David McFadden’s The Great Canadian Sonnet (compleat in one volume) (illustrated by Greg Curnoe; Coach House, 2001). I have no idea what to make of this book, but then I never know what to make of McFadden’s work. It isn’t a sonnet, of course. It measures approximately three by four inches square and is about half as thick. The version I have is a single-volume reissue of the original Sonnet, which appeared in various guises, most notably as a recreation of the ‘little big books’ once marketed to children. Poison my mind, McFadden; go ahead. I’ll like it — I’m a Canadian, after all.
The League of Canadian Poets’ membership catalogue (second edition, 1980). Although bound as a book, this is an interesting piece of Canadian literary ephemera. I bought it because it lists the published works of members, including many who have since died and whose work is not only long out of print, it is nearly lost to memory. I had no idea, for example, that Toronto poet Ted Plantos had published so extensively in the 1970s, mainly because the little presses he wrote for vanished decades ago.

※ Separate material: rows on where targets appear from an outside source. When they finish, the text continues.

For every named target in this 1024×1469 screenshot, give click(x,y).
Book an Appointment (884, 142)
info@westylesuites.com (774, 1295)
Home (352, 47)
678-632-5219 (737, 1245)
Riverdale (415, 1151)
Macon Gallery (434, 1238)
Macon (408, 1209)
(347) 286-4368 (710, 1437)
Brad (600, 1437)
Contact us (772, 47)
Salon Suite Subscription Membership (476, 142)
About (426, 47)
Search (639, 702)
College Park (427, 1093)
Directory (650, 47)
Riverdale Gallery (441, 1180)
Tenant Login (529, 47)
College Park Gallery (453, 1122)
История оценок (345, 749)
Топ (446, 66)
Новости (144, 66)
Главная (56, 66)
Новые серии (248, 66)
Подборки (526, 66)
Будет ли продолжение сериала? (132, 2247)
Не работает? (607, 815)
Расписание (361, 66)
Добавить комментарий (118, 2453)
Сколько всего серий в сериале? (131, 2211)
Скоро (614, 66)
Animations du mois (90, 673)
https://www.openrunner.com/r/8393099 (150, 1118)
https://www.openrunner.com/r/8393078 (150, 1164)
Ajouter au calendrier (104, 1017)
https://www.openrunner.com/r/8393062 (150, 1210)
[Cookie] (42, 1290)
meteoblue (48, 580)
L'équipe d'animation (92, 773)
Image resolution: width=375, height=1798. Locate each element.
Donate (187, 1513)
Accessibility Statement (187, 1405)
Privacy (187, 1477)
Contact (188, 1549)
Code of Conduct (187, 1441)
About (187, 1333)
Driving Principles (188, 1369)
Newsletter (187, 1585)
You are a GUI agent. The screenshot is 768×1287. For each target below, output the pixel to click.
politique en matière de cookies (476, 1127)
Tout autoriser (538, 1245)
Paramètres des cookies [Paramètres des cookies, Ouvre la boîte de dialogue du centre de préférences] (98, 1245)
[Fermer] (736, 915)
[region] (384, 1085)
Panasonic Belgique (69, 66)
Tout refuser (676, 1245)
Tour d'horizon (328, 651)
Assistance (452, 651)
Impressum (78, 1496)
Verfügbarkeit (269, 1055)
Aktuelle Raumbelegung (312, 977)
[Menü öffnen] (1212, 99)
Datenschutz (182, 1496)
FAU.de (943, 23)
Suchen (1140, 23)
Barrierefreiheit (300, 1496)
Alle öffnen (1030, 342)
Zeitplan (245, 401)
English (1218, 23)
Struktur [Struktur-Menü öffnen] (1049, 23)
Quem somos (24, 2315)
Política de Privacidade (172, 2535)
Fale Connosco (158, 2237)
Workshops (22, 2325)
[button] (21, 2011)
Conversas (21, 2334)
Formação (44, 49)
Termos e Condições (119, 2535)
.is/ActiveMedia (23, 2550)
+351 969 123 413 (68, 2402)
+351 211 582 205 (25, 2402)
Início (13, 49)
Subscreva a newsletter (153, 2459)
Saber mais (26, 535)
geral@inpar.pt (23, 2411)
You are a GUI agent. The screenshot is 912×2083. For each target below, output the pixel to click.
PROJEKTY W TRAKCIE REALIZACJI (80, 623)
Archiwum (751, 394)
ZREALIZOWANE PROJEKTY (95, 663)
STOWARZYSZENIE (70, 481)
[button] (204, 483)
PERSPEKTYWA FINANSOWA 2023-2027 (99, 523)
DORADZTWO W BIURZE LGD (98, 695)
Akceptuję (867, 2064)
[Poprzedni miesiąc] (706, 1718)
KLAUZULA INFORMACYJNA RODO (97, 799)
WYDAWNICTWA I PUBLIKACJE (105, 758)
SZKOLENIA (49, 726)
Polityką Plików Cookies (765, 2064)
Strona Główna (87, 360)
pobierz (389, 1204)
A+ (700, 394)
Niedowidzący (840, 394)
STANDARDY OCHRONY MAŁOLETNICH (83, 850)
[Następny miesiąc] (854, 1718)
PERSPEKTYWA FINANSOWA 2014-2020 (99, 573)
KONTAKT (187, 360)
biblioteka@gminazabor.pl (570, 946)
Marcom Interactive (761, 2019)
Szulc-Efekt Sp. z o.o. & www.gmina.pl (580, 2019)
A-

Margaret Gibson’s Considering Her Condition (Gage, 1978). A follow-up to Gibson’s award-winning The Butterfly Ward only, this time, about the madness of pregnancy rather than merely madness itself.
Judith Fitzgerald’s Ultimate Midnight (Black Moss Press, 1992), a book I expect to find interesting in the same way as I find Gibson (and Firtzgerald’s) other work.
Mary Tilberg’s The Moon Knows No Boundary (Guernica, 2004). Poems about exile and displacement.
Olive Senior’s Gardening in the Tropics (McClelland & Stewart, 1994), mainly because someone recommended her post-colonial poetry recently and I was surprised never to have read a complete collection of her work. Also of interest because, as a Toronto writer of Jamaican heritage, her work is likely to differ from the Trinidadian-originating Toronto writers I usually read.
Zsuzsi Gartner’s All the Anxious Girls on Earth (Key Porter, 1999). Because it’s Zsuzsi Gartner.
And finally, The Way We Drive: Toronto’s Love Affair with the Automobile in Stories and Photographs (by Bill Sherk; Boston Mills Press, 1993). If this book were to be reissued today it would probably feature on its cover a photograph of a car with a cyclist trussed to the front fender.
Not bad, eh? The damage: a total of $16.50 (half price day, although the prices were low to begin with).